4 States That Will Start Selling Marijuana in 2018

Just because the voters of a state approve the legalization of marijuana, either for medical or recreational use, doesn’t mean that it will become available anytime soon. It can take years for a state to finalize its laws and regulations, and until that happens businesses cannot apply for licenses to operate. If businesses cannot operate then patients and customers can’t legally purchase the products they need, even if they are technically legal to possess and consume in their state.

Many states will vote on whether to legalize marijuana in 2018, but we’ve narrowed our list to 4 states that will actually have marijuana in stores and available for purchase this coming year.

California

Medical marijuana has been legal in California since 1996 and the laws have been progressively refined since. In 2016 voters passed Proposition 64 which legalized the recreational use of marijuana. However residents of California will have to wait until sometime in 2018 to finally be able to purchase recreational marijuana.

As it stands, the Department of Food & Agriculture and the Bureau of Cannabis Control (the two organizations that oversee marijuana business licensing) will make applications available to business-owners beginning on January 1st 2018. Depending on how quickly regulators move it could take months for the first applicants to receive their licenses and even longer for them to open their doors to the public. But unless the government announces a serious delay in finalizing licensing regulations it’s likely that California residents will be able to purchase recreational marijuana sometime in 2018.

Ohio

Medical Cannabis became legal in 2016 when House Bill 523 was signed by Governor John Kasich. However patients in Ohio are still unable to obtain the treatment they need for their qualifying medical conditions.

The Medical Marijuana Control Program is still finalizing how they will regulate cultivators, retailers, manufacturers and the application process for business licenses and patient cards. The law states that the system must “…be fully operational by September 2018”. If they are able to meet that deadline, patients will be able to apply for a medical marijuana card at that time and purchase from a medical dispensary soon after.

North Dakota

It’s been over a year since North Dakota voted to legalize medical marijuana but the Department of Health is still developing administrative rules to regulate patient applications. Many of the components are already in place, including application fees, eligibility requirements, qualifying medical conditions and the general application process. The state expects to have the Medical Marijuana Registry program up and running by November of 2018, so it’s likely that they will be working on creating the licensing procedures for cultivators and dispensaries over the coming months. But with so little time left in the year any unexpected delays could mean that patients in North Dakota will have to wait until 2019 to see a dispensary open to the public.

Massachusetts

One year after Massachusetts voted to legalize recreational marijuana, the state still has a lot of work left to do.
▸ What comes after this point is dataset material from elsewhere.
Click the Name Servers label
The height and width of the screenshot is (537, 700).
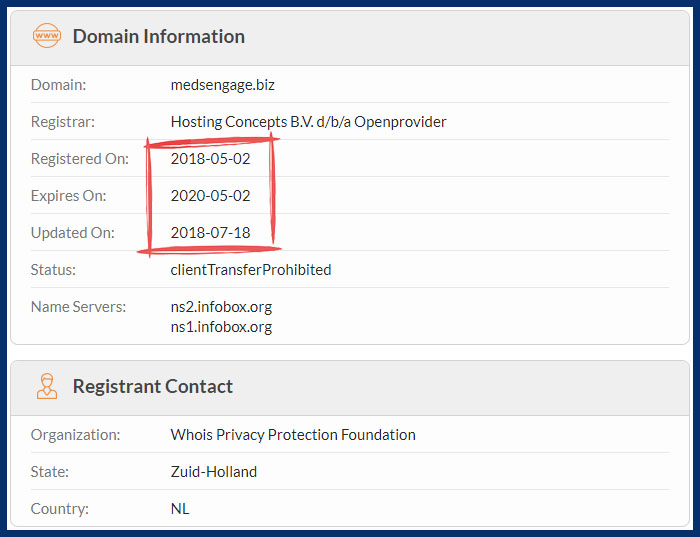pyautogui.click(x=78, y=307)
The Cannabis Control Commission has a general outline of regulations that will be in place but there is no official business application process, eligibility requirements or application costs.

The Commission has already announced they will begin to accept business license applications in July of 2018 with preference going to companies that already operate medical dispensaries. If the applications are in fact available during the summer it’s possible that Massachusetts residents will be able to visit a recreational dispensary by the end of 2018. Some communities like Ashland and West Bridgewater have petitioned to delay the sale of recreational marijuana, but if the state Attorney General grants them that delay it will only apply to their jurisdiction and not the state at large.